■ **Fragmento del documento**
- - -
UN silencio comprensible

Hay silencios culpables que buscan esconder pecados o crímenes horribles; y hay silencios comprensibles si ya no se tienen palabras para iluminar una situación. Hoy escribo aquí sobre esta segunda forma de silencio y busco su porqué, con respeto, con deseo de ayudar.

Hemos escuchado de Ella apenas unas palabras de condolencia, apenas algún pequeño gesto espontáneo bien preparado. Pero no se trata de indiferencia y menos de hipocresía: su gente fiel y sus ministros, llenos de esa compasión sincera que siempre falta en los poderes burocráticos, han hecho un esfuerzo enorme para socorrer a los aplastados por el desastre. Y, sin embargo, no ha sabido encontrar palabras de sabiduría y consuelo que expliquen la pandemia. ¿Cómo es posible ese silencio en una institución cuyo objetivo más alto es la Palabra, el Logos, el Verbo?
- - -
■ **Datos disponibles**
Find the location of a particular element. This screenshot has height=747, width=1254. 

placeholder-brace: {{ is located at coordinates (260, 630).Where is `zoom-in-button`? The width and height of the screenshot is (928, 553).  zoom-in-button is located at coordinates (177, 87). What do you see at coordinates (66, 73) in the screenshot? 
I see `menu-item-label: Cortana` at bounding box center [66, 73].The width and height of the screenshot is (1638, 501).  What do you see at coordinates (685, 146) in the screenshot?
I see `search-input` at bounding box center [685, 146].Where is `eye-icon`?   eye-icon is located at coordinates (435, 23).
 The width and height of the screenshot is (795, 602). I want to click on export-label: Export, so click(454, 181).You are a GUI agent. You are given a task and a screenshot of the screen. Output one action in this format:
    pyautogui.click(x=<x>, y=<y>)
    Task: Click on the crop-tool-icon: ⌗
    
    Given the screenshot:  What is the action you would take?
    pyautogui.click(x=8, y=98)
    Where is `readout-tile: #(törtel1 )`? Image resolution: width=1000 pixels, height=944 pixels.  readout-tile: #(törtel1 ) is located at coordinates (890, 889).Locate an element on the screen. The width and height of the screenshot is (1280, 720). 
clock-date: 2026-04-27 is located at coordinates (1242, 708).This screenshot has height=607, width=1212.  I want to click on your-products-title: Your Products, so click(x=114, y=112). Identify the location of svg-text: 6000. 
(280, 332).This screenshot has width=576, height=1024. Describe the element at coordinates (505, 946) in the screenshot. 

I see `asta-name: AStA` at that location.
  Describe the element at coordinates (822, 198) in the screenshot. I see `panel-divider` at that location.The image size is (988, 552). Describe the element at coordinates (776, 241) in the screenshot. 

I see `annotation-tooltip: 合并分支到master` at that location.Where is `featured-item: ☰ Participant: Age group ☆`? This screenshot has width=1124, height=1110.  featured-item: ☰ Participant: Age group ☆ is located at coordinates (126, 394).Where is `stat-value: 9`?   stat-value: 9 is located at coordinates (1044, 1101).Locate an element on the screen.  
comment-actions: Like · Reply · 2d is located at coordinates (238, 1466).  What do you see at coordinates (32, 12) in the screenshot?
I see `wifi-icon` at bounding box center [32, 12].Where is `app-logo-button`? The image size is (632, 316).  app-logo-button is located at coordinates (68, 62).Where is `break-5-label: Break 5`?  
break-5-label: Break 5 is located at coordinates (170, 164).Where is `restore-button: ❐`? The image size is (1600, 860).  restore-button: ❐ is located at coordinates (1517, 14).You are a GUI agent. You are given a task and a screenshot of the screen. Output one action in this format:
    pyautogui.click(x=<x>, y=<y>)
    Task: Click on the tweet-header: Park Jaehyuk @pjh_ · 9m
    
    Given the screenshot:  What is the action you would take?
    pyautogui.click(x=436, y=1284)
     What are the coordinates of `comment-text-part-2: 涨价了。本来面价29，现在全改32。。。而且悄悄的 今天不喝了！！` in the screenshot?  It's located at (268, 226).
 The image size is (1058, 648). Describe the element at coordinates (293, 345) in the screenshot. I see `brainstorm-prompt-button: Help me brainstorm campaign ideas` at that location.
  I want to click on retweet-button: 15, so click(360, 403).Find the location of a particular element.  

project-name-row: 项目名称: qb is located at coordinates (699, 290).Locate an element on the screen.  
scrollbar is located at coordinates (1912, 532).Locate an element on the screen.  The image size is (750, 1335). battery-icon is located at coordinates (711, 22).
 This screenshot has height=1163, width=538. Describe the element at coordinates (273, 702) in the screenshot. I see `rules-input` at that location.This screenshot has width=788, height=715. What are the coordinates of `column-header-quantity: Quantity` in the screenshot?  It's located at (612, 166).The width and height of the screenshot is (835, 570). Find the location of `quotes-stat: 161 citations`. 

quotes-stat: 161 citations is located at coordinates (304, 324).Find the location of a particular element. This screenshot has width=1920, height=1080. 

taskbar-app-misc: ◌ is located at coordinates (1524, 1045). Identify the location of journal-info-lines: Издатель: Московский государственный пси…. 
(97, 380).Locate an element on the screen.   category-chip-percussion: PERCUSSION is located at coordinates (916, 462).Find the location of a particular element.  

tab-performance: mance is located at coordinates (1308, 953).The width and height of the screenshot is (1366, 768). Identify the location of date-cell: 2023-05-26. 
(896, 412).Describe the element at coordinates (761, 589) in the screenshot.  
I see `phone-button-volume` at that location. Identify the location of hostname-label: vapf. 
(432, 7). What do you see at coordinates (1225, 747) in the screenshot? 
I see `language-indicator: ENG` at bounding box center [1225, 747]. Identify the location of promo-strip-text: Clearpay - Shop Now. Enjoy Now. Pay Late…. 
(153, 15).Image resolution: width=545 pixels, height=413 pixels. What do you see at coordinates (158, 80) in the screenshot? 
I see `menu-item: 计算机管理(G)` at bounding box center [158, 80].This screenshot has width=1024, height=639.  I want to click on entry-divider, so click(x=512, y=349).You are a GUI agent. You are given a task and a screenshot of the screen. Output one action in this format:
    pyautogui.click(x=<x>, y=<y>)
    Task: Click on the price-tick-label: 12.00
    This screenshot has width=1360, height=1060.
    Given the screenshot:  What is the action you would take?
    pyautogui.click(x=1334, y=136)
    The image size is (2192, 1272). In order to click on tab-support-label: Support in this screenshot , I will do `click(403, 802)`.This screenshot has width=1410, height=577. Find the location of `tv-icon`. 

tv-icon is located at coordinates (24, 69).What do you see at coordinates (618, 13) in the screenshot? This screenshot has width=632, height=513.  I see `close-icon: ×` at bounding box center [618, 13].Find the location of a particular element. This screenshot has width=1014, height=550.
- - -
■ **Indicaciones**
Por favor, reproduce sin ningún cambio el tramo del texto sobre el silencio que va de "Hay silencios culpables" hasta "deseo de ayudar.".

■ **Resultado**
Hay silencios culpables que buscan esconder pecados o crímenes horribles; y hay silencios comprensibles si ya no se tienen palabras para iluminar una situación. Hoy escribo aquí sobre esta segunda forma de silencio y busco su porqué, con respeto, con deseo de ayudar.